Leopold B. Felsen, 81, a physicist and engineer who was a highly respected authority on electromagnetic waves, died Sept. 24 at a hospital in Boston. He had been ill with muscular dystrophy for 30 years.

Dr. Felsen was perhaps best known in the world of science as co-author of "Radiation and the Scattering Waves" (1973), a seminal work of numerical algorithms that helped solve long-held questions, among them the behavior of radiation waves as they encounter various obstacles.

The findings in the book, co-written with physicist Nathan Marcuvitz, helped scientists make technological advances in numerous applications, including remote sensing, microwave engineering and wireless communication.

"He was always interested in using mathematics to solve problems," said his son, Michael Felsen. "And physics was just one way of doing it."

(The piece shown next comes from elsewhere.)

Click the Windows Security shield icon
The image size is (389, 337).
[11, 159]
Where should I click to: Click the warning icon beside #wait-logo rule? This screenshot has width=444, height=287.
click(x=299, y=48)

Dr. Felsen was educated and spent most of his career at what is now the Polytechnic University of New York, where he was dean of the faculty of engineering in the mid-1970s and a teaching professor until his retirement in 1994.

Despite his poor health, he continued to work, including teaching in Boston University's Department of Aerospace and Mechanical Engineering, writing books and technical articles, giving lectures and attending conferences in the United States and abroad.

Shortly before his death, he edited a colleague's paper in the hospital and was collaborating on a book, his son said.

Dr. Felsen was born in 1924 in Munich, where his Jewish parents operated a textile business. He was 16 years old when he was sent to the United States to live with relatives. Other family members, including a sister, died in the Holocaust.

In New York, his proficiency in mathematics led him to skip high school and go directly to City College of New York, which he attended at night before entering the Army during World War II. In the military, he trained as an electronics technician, calibrating firearms.

After the war, he concentrated on academics, receiving bachelor's, master's and doctoral degrees from what was then the Polytechnic Institute of Brooklyn.

Dr. Felsen was an author of more than 300 scientific papers and several books, a life fellow of the Institute of Electrical and Electronic Engineers, an elected member of the National Academy of Engineering and a fellow of the Acoustical Society of America and the Optical Society of America.

His interest in writing extended beyond technical papers. He wrote poetry, slogans and reflections that he shared with colleagues, friends and family.

One of his favorites dealt with humanity: "We are all born human, but we have to work to become humane."

His wife, Sima Felsen, died in 1975.

In addition to his son, of Boston, survivors include a daughter, Judith Felsen of Bartlett, N.H.; and three grandchildren.

Leopold Felsen "was always interested in using mathematics to solve problems," said son Michael Felsen.